Justice Michael Kirby, head of the Commission of Inquiry (COI) into the Human Rights situation in North Korea, said last week:, “Action is what is needed when human rights have been abused for so long as in the Democratic People’s Republic of Korea.” (DPRK, also known as North Korea)
Kirby added North Korea is “not outside the international community, they are a member of the United Nations, they are a party to the charter of the United Nations.”
“It is the responsibility of the whole United Nations system to protect the people when their country let’s them down.”
Representatives from the DPRK, responding to the report’s findings, said last week that its purpose was to “overthrow our political system by creating political confrontation.”
Kirby responded by saying he and his colleagues on the Commission of Inquiry– from Australia, Serbia and Indonesia — had no reason to be politically motivated against North Korea and that their findings were based on the public testimonies of North Koreans.
Human Rights Watch Senior Counsel Param-Preet Singh told IPS that since the COI report was released in February there has been progress in terms of international engagement.
She said the report provided support for a resolution before the U.N. General Assembly by Japan and the European Union, which proposes that the U.N. Security Council refer North Korea to the International Criminal Court (ICC).
Singh said there has also been progress in terms of North Korea beginning to engage more with the international community, but that there hasn’t been progress in terms of their human rights policies or practices in North Korea.

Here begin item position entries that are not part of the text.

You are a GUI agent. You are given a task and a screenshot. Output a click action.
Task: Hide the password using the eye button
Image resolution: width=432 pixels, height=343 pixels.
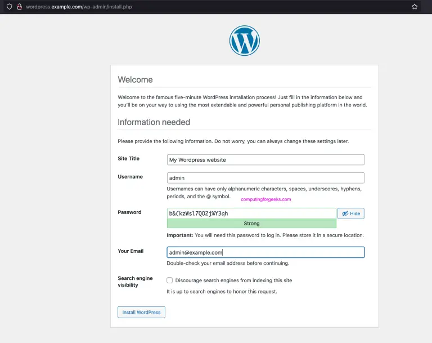coord(350,213)
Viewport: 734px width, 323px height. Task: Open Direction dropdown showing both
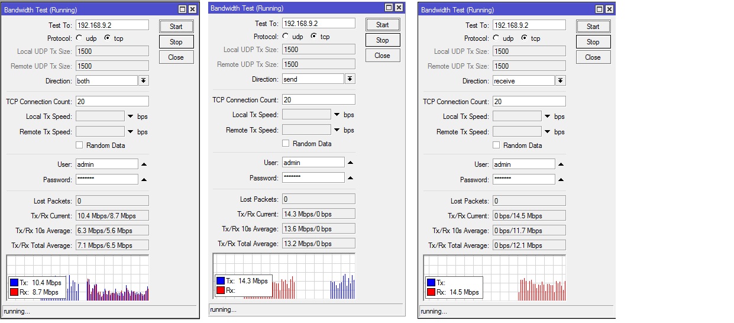pos(144,80)
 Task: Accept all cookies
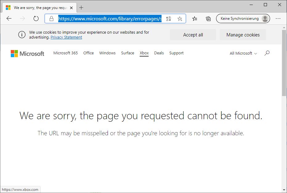[193, 35]
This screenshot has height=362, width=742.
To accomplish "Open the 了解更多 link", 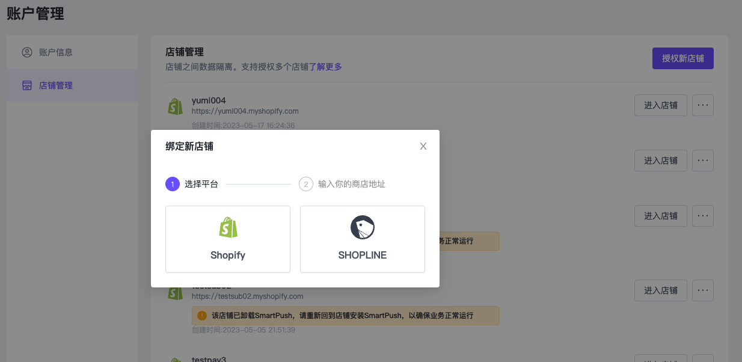I will (x=325, y=67).
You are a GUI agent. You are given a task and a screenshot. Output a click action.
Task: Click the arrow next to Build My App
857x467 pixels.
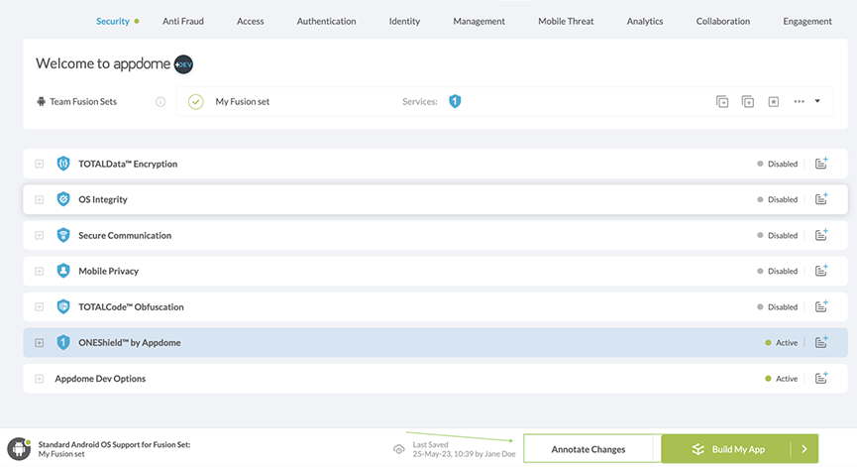(x=804, y=449)
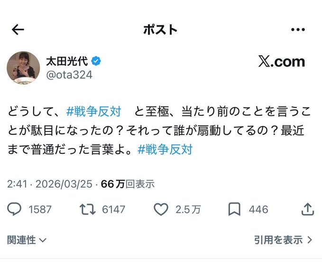The image size is (322, 263).
Task: Click the 6147 repost count
Action: [x=113, y=209]
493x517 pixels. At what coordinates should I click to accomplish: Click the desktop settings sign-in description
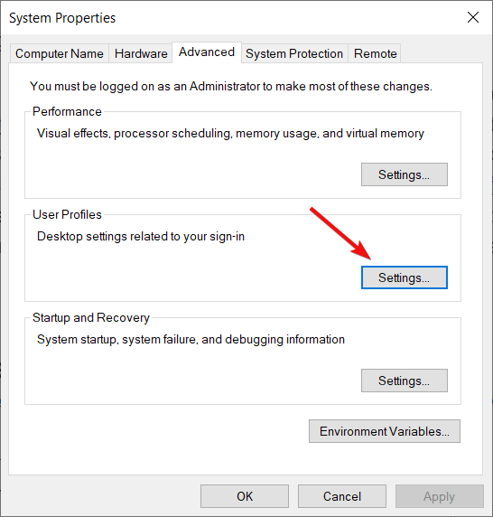click(141, 237)
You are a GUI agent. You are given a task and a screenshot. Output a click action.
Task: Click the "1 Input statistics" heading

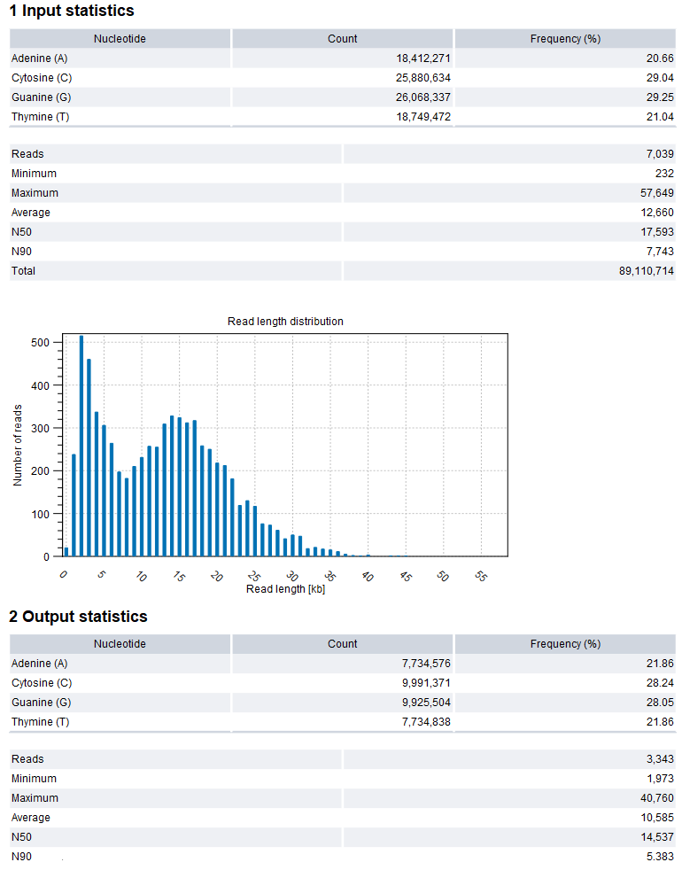72,12
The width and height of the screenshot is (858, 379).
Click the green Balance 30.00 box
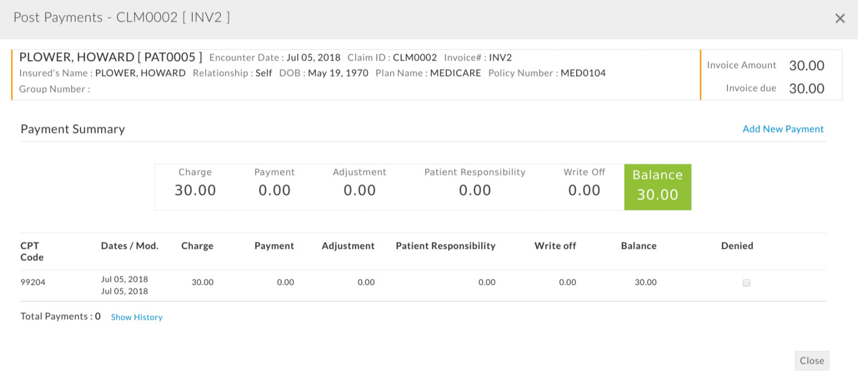657,187
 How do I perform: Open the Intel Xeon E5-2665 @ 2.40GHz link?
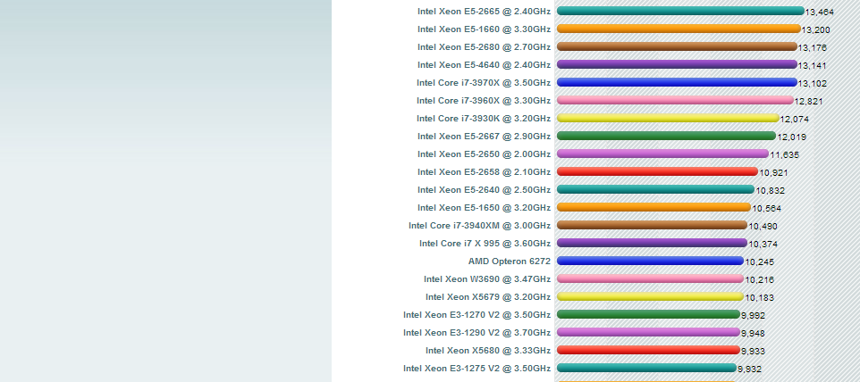point(484,12)
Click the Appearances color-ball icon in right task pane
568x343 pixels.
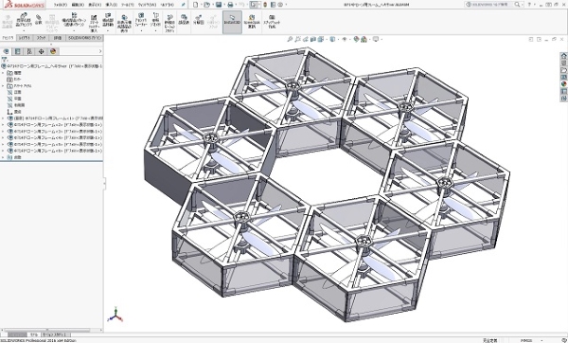563,84
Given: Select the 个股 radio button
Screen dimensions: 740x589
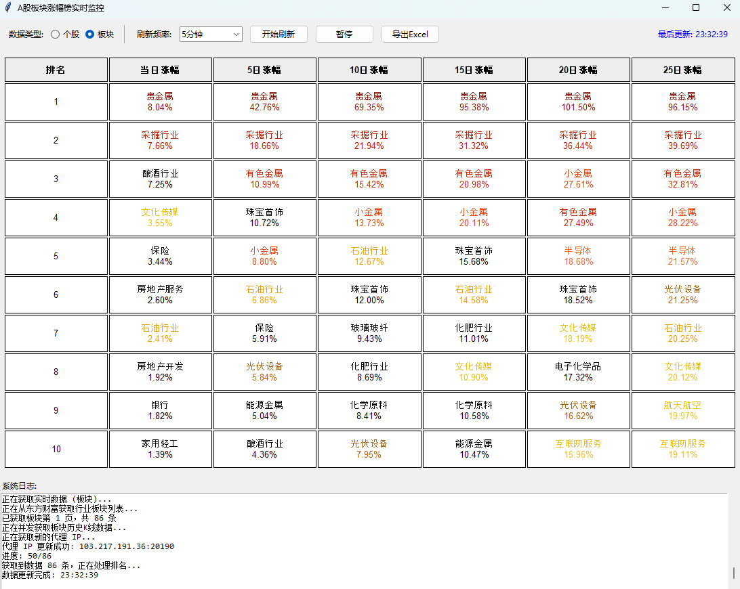Looking at the screenshot, I should [x=56, y=35].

“We’ve got to make the most of this COI report, so that’s why the time is now, for the international community to take action. If they don’t do it now, it’s hard to imagine more compelling circumstances under which they will be pressed to do something.” Singh told IPS.
“The General Assembly resolution is an important opportunity for the international community to stand together with the victims of North Korea’s policies.”
“The stronger support there is for the resolution from the members of the General Assembly the more pressure it puts on the Security Council to take action,” she said.
“There’s been mounting pressure to do something about North Korea. When the COI report first came out in February Justice Kirby reiterated, we can no longer say we didn’t know and now is the time to take action. That prognosis has very much been reflected in the actions that have been followed by states.” Singh said.
The findings of the Commission of Inquiry (COI) are based on hearings held in Seoul, South Korea, where North Koreans gave public testimonies.
Singh said instead of this being a limitation of the report, the fact that the COI was not permitted access to North Korea, reinforces the need for the inquiry.
Two of the North Koreans who provided evidence at the Commission of Inquiry spoke at the United Nations on Wednesday. Kim Hye-Sook described how she was sent to prison camp number 18 at the age of 14 and how she and her family were so hungry they ate grass and acorns.
“Rule Number One was that you shouldn’t ask why you were there, what is the name of your crime, and if you ask, many people were publicly executed for that.” Kim said.
Kim was sent to work in the coalmines at the age of 16 and worked there for 14 years. She said that many of the workers didn’t live past 40 because of the rock dust and that she herself now has pneumoconiosis, also known as black lung disease.
“As long as I could breathe and I could speak, I decided that I really need to work for North Korean human rights,” Kim said.